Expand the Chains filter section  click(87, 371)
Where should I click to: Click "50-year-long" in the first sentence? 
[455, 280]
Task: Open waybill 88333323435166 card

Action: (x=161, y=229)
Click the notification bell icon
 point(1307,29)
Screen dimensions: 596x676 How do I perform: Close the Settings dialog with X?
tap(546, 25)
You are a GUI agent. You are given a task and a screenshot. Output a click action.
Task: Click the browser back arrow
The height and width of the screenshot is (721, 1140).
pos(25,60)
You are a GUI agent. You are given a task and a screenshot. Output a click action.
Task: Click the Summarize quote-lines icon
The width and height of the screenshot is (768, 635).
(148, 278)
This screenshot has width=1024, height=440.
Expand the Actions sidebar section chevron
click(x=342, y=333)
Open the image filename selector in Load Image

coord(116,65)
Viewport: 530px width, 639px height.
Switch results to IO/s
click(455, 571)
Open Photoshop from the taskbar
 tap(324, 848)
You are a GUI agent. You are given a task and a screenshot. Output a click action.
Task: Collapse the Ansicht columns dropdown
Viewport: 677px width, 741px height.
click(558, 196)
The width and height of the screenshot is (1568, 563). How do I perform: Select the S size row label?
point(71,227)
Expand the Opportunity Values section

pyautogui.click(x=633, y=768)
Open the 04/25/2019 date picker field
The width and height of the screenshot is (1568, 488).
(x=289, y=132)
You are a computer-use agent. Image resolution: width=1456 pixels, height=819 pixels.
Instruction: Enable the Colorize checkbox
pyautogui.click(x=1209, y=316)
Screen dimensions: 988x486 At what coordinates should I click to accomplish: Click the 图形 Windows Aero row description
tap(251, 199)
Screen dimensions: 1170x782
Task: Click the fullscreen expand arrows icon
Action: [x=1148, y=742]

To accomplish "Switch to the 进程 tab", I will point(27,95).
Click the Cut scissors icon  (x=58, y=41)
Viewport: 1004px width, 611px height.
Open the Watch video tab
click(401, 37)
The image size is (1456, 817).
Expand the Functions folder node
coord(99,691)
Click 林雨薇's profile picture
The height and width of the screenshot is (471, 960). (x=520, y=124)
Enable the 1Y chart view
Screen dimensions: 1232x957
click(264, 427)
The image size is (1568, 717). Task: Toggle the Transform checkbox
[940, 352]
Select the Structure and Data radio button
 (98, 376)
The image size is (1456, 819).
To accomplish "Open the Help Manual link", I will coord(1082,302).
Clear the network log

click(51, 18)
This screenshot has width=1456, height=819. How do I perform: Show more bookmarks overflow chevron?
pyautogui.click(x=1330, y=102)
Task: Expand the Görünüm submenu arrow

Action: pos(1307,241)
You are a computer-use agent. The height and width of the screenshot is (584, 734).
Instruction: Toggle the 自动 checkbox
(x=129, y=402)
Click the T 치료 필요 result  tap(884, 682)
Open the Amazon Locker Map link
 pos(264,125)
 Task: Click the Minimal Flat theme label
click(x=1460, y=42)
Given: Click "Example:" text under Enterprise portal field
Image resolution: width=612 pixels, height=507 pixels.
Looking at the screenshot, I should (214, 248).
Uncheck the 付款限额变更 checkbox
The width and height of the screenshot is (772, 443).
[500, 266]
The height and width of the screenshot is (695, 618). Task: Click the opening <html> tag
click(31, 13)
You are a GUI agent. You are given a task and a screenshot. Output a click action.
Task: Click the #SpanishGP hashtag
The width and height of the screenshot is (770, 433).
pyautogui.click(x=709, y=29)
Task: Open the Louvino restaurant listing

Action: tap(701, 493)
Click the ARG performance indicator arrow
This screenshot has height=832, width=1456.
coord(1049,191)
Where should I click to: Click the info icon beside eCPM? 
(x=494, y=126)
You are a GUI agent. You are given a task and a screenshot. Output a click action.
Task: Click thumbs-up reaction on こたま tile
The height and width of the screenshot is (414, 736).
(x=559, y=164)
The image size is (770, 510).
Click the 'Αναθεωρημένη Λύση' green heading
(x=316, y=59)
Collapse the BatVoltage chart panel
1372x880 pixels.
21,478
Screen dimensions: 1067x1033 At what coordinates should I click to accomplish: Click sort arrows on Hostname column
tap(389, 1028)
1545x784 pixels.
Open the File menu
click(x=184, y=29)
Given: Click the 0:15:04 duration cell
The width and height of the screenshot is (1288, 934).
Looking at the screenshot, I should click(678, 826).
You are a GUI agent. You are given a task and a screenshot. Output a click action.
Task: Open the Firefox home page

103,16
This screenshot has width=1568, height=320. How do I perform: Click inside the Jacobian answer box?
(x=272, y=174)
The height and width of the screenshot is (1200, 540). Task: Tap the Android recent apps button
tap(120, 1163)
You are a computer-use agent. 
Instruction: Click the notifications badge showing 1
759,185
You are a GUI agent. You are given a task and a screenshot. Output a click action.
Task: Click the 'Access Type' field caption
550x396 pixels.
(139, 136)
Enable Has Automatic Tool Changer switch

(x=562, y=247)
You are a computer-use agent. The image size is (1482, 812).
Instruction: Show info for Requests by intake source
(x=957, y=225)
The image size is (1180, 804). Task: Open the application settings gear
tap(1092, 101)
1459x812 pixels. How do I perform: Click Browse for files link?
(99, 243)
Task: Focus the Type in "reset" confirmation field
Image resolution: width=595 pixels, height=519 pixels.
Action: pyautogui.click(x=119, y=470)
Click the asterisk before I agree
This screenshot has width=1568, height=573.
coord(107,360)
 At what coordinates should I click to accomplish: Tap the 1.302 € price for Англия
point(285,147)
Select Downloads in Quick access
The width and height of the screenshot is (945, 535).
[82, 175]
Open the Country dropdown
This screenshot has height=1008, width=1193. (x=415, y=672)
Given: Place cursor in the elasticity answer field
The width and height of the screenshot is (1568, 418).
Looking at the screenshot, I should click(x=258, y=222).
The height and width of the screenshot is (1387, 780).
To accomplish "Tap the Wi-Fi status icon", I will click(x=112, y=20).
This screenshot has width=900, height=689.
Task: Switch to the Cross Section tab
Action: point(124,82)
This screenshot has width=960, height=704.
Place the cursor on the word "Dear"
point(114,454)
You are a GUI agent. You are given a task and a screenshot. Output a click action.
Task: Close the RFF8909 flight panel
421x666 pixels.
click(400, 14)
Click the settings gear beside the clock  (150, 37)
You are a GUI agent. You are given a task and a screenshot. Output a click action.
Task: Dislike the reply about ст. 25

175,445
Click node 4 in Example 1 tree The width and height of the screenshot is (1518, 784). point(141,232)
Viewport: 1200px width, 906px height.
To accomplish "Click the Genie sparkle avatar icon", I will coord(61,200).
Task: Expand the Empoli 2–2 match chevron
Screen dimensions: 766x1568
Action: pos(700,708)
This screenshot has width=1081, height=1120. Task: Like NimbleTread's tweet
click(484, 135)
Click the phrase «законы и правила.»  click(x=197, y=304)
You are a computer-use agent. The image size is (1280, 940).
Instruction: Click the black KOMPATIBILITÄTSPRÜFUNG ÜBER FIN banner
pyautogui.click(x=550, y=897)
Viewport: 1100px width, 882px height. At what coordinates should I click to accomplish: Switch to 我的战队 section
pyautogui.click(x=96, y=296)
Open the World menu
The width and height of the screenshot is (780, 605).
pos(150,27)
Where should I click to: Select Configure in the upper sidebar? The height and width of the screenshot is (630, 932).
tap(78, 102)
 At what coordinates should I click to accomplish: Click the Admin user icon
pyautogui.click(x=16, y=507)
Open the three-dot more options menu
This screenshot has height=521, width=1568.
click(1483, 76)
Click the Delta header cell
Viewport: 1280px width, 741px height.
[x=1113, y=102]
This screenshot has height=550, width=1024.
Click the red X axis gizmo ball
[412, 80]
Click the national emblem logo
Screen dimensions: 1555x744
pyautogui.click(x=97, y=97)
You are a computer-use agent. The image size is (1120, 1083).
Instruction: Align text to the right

SHORT TASK
Retype all of the material above, line for line, with nothing changed.

TASK RESULT
Expand the Chains filter section  click(87, 371)
Where should I click to: Click "50-year-long" in the first sentence? 
[455, 280]
Task: Open waybill 88333323435166 card

Action: (x=161, y=229)
Click the notification bell icon
 point(1307,29)
Screen dimensions: 596x676 How do I perform: Close the Settings dialog with X?
tap(546, 25)
You are a GUI agent. You are given a task and a screenshot. Output a click action.
Task: Click the browser back arrow
The height and width of the screenshot is (721, 1140).
pos(25,60)
You are a GUI agent. You are given a task and a screenshot. Output a click action.
Task: Click the Summarize quote-lines icon
The width and height of the screenshot is (768, 635).
(148, 278)
This screenshot has width=1024, height=440.
Expand the Actions sidebar section chevron
click(x=342, y=333)
Open the image filename selector in Load Image

coord(116,65)
Viewport: 530px width, 639px height.
Switch results to IO/s
click(455, 571)
Open Photoshop from the taskbar
 tap(324, 848)
You are a GUI agent. You are given a task and a screenshot. Output a click action.
Task: Collapse the Ansicht columns dropdown
Viewport: 677px width, 741px height.
click(558, 196)
The width and height of the screenshot is (1568, 563). How do I perform: Select the S size row label?
point(71,227)
Expand the Opportunity Values section

pyautogui.click(x=633, y=768)
Open the 04/25/2019 date picker field
The width and height of the screenshot is (1568, 488).
(x=289, y=132)
You are a computer-use agent. Image resolution: width=1456 pixels, height=819 pixels.
Instruction: Enable the Colorize checkbox
pyautogui.click(x=1209, y=316)
Screen dimensions: 988x486 At what coordinates should I click to accomplish: Click the 图形 Windows Aero row description
tap(251, 199)
Screen dimensions: 1170x782
Task: Click the fullscreen expand arrows icon
Action: [x=1148, y=742]

To accomplish "Switch to the 进程 tab", I will point(27,95).
Click the Cut scissors icon  (x=58, y=41)
Viewport: 1004px width, 611px height.
Open the Watch video tab
click(401, 37)
The image size is (1456, 817).
Expand the Functions folder node
coord(99,691)
Click 林雨薇's profile picture
The height and width of the screenshot is (471, 960). (x=520, y=124)
Enable the 1Y chart view
Screen dimensions: 1232x957
click(264, 427)
The image size is (1568, 717). Task: Toggle the Transform checkbox
[940, 352]
Select the Structure and Data radio button
 (98, 376)
The image size is (1456, 819).
To accomplish "Open the Help Manual link", I will coord(1082,302).
Clear the network log

click(51, 18)
This screenshot has width=1456, height=819. How do I perform: Show more bookmarks overflow chevron?
pyautogui.click(x=1330, y=102)
Task: Expand the Görünüm submenu arrow

Action: pos(1307,241)
You are a computer-use agent. The height and width of the screenshot is (584, 734).
Instruction: Toggle the 自动 checkbox
(x=129, y=402)
Click the T 치료 필요 result  tap(884, 682)
Open the Amazon Locker Map link
 pos(264,125)
 Task: Click the Minimal Flat theme label
click(x=1460, y=42)
Given: Click "Example:" text under Enterprise portal field
Image resolution: width=612 pixels, height=507 pixels.
Looking at the screenshot, I should (214, 248).
Uncheck the 付款限额变更 checkbox
The width and height of the screenshot is (772, 443).
[500, 266]
The height and width of the screenshot is (695, 618). Task: Click the opening <html> tag
click(31, 13)
You are a GUI agent. You are given a task and a screenshot. Output a click action.
Task: Click the #SpanishGP hashtag
The width and height of the screenshot is (770, 433).
pyautogui.click(x=709, y=29)
Task: Open the Louvino restaurant listing

Action: tap(701, 493)
Click the ARG performance indicator arrow
This screenshot has height=832, width=1456.
coord(1049,191)
Where should I click to: Click the info icon beside eCPM? 
(x=494, y=126)
You are a GUI agent. You are given a task and a screenshot. Output a click action.
Task: Click thumbs-up reaction on こたま tile
The height and width of the screenshot is (414, 736).
(x=559, y=164)
The image size is (770, 510).
Click the 'Αναθεωρημένη Λύση' green heading
(x=316, y=59)
Collapse the BatVoltage chart panel
1372x880 pixels.
21,478
Screen dimensions: 1067x1033 At what coordinates should I click to accomplish: Click sort arrows on Hostname column
tap(389, 1028)
1545x784 pixels.
Open the File menu
click(x=184, y=29)
Given: Click the 0:15:04 duration cell
The width and height of the screenshot is (1288, 934).
Looking at the screenshot, I should click(678, 826).
You are a GUI agent. You are given a task and a screenshot. Output a click action.
Task: Open the Firefox home page

103,16
This screenshot has width=1568, height=320. How do I perform: Click inside the Jacobian answer box?
(x=272, y=174)
The height and width of the screenshot is (1200, 540). Task: Tap the Android recent apps button
tap(120, 1163)
You are a computer-use agent. 
Instruction: Click the notifications badge showing 1
759,185
You are a GUI agent. You are given a task and a screenshot. Output a click action.
Task: Click the 'Access Type' field caption
550x396 pixels.
(139, 136)
Enable Has Automatic Tool Changer switch

(x=562, y=247)
You are a computer-use agent. The image size is (1482, 812).
Instruction: Show info for Requests by intake source
(x=957, y=225)
The image size is (1180, 804). Task: Open the application settings gear
tap(1092, 101)
1459x812 pixels. How do I perform: Click Browse for files link?
(99, 243)
Task: Focus the Type in "reset" confirmation field
Image resolution: width=595 pixels, height=519 pixels.
Action: pyautogui.click(x=119, y=470)
Click the asterisk before I agree
This screenshot has width=1568, height=573.
coord(107,360)
 At what coordinates should I click to accomplish: Tap the 1.302 € price for Англия
point(285,147)
Select Downloads in Quick access
The width and height of the screenshot is (945, 535).
[82, 175]
Open the Country dropdown
This screenshot has height=1008, width=1193. (x=415, y=672)
Given: Place cursor in the elasticity answer field
The width and height of the screenshot is (1568, 418).
Looking at the screenshot, I should click(x=258, y=222).
The height and width of the screenshot is (1387, 780).
To accomplish "Tap the Wi-Fi status icon", I will click(x=112, y=20).
This screenshot has width=900, height=689.
Task: Switch to the Cross Section tab
Action: point(124,82)
This screenshot has width=960, height=704.
Place the cursor on the word "Dear"
point(114,454)
You are a GUI agent. You are given a task and a screenshot. Output a click action.
Task: Close the RFF8909 flight panel
421x666 pixels.
click(400, 14)
Click the settings gear beside the clock  (150, 37)
You are a GUI agent. You are given a task and a screenshot. Output a click action.
Task: Dislike the reply about ст. 25

175,445
Click node 4 in Example 1 tree The width and height of the screenshot is (1518, 784). point(141,232)
Viewport: 1200px width, 906px height.
To accomplish "Click the Genie sparkle avatar icon", I will coord(61,200).
Task: Expand the Empoli 2–2 match chevron
Screen dimensions: 766x1568
Action: pos(700,708)
This screenshot has width=1081, height=1120. Task: Like NimbleTread's tweet
click(484, 135)
Click the phrase «законы и правила.»  click(x=197, y=304)
You are a computer-use agent. The image size is (1280, 940).
Instruction: Click the black KOMPATIBILITÄTSPRÜFUNG ÜBER FIN banner
pyautogui.click(x=550, y=897)
Viewport: 1100px width, 882px height. At what coordinates should I click to accomplish: Switch to 我的战队 section
pyautogui.click(x=96, y=296)
Open the World menu
The width and height of the screenshot is (780, 605).
pos(150,27)
Where should I click to: Select Configure in the upper sidebar? The height and width of the screenshot is (630, 932).
tap(78, 102)
 At what coordinates should I click to accomplish: Click the Admin user icon
pyautogui.click(x=16, y=507)
Open the three-dot more options menu
This screenshot has height=521, width=1568.
click(1483, 76)
Click the Delta header cell
Viewport: 1280px width, 741px height.
[x=1113, y=102]
This screenshot has height=550, width=1024.
Click the red X axis gizmo ball
[412, 80]
Click the national emblem logo
Screen dimensions: 1555x744
pyautogui.click(x=97, y=97)
You are a computer-use agent. The image size is (1120, 1083).
Instruction: Align text to the right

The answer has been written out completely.